Il 4G allora non è più sufficiente, ci vuole il 5G poi verrà il 6G, poi il 10G, il 100G, il 1000G. E l’Iphone migliore per tenere il ritmo non è più il 10 ma l’11, il 120 il 346 e così via….
Ma come si fa a pensare che tutto ciò abbia un senso e sia umanamente sostenibile? Tralasciando se sia anche ambientalmente sostenibile perché anche in questo caso, ovviamente non lo è.
A tale caos si aggiunga che di base difficilmente le persone sanno comunque gestire bene il loro tempo, sanno delegare o condividere efficacemente dei lavori, hanno anche solo fiducia a delegare. In più sono spesso disorganizzati e se già ci sono queste difficoltà, figuriamoci quando ci si mette dentro la centrifuga a 5000 giri cosa potrà mai succedere. E così le persone inevitabilmente hanno stress continuo e pesantissimo, casi di burn out e depressione dilaganti, magari si rifugiano nel consumo di sostanze di ogni tipo, compreso il caffè preso in dosi da cavallo e la costante sensazione di non farcela mai. Ogni giorno comunque, con la sensazione di dover ricominciare daccapo e sempre con scuse o nuovi obiettivi per giustificare la corsa impossibile a raggiungere una stasi o riposo che non arriverà mai (considerato anche che la pensione ormai è un miraggio). E anche se si avessero le possibilità di cambiare o di riposarsi, non lo si fa perchè si è così dipendenti dallo stress ormai interiorizzato, da ritenere inimmaginabile un cambio di rotta e lo stesso stress diventa la fonte principale di energia e droga principale fra le droghe.

La pseudo modernità ha reso la vita impossibile rispetto anche a soli quarant'anni fa, dove tutto pareva più a misura di tempo e persona.
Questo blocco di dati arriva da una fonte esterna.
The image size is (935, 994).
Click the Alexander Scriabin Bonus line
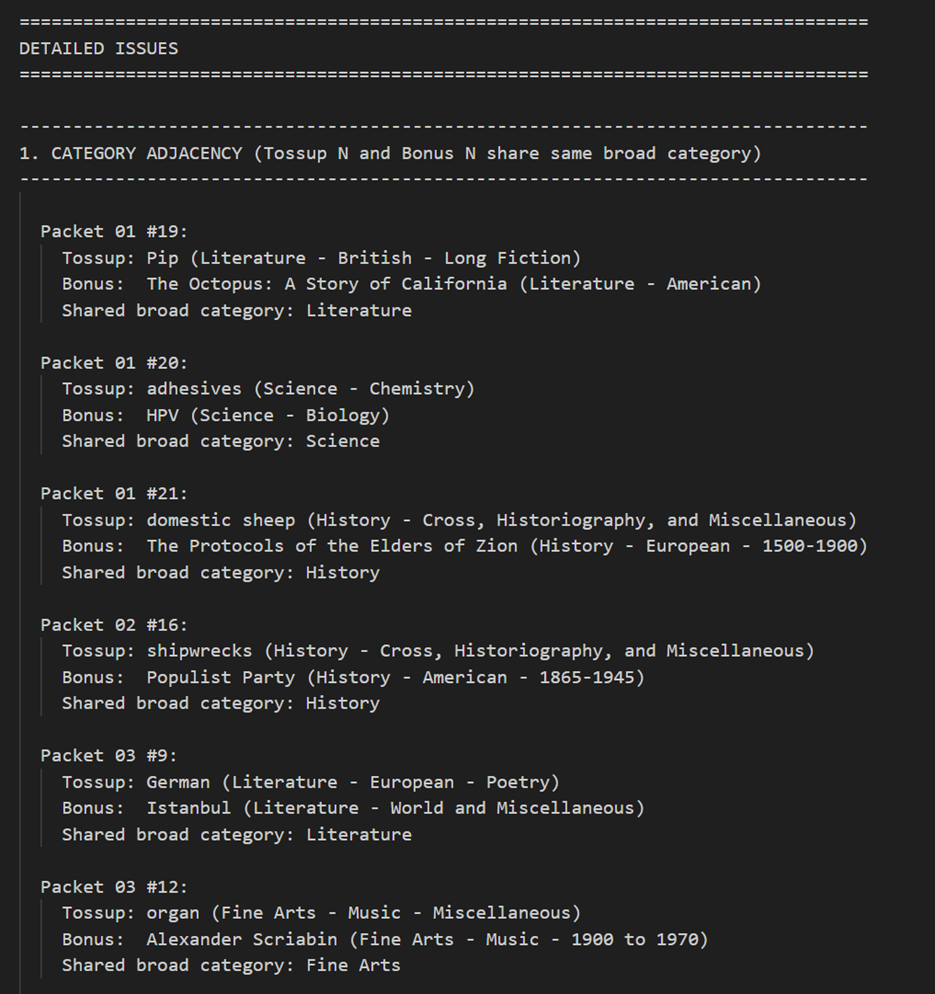tap(385, 939)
Non sarà che la tecnologia che velocizza qualsiasi cosa è una truffa ai danni dell’umano per farlo impazzire? Non ha limiti, non ha senso, non ha obiettivi se non quello dell’annientamento celebrale delle persone. Non sarà che bisogna ritornare a tempi più normali, parafrasando Battiato, per contemplare il cielo e i fiori? Cosa diremmo a noi stessi alla fine della nostra esistenza? Che abbiamo corso per tutta la vita a mille all’ora senza nemmeno accorgerci che stavamo vivendo?
Non ci sono scuse o impegni che tengano: mutui, famiglie, lavori, problemi e difficoltà varie.
Chi aveva questi impegni, problemi o difficoltà, a ogni latitudine ne è uscito, quindi significa che si può fare. Esistono alternative, esistono altre possibilità, esistono altri mondi e modi, basta scendere dalla ruota del criceto, spegnere la centrifuga che noi stessi abbiamo acceso, levarsi la benda dagli occhi e finalmente iniziare a vivere.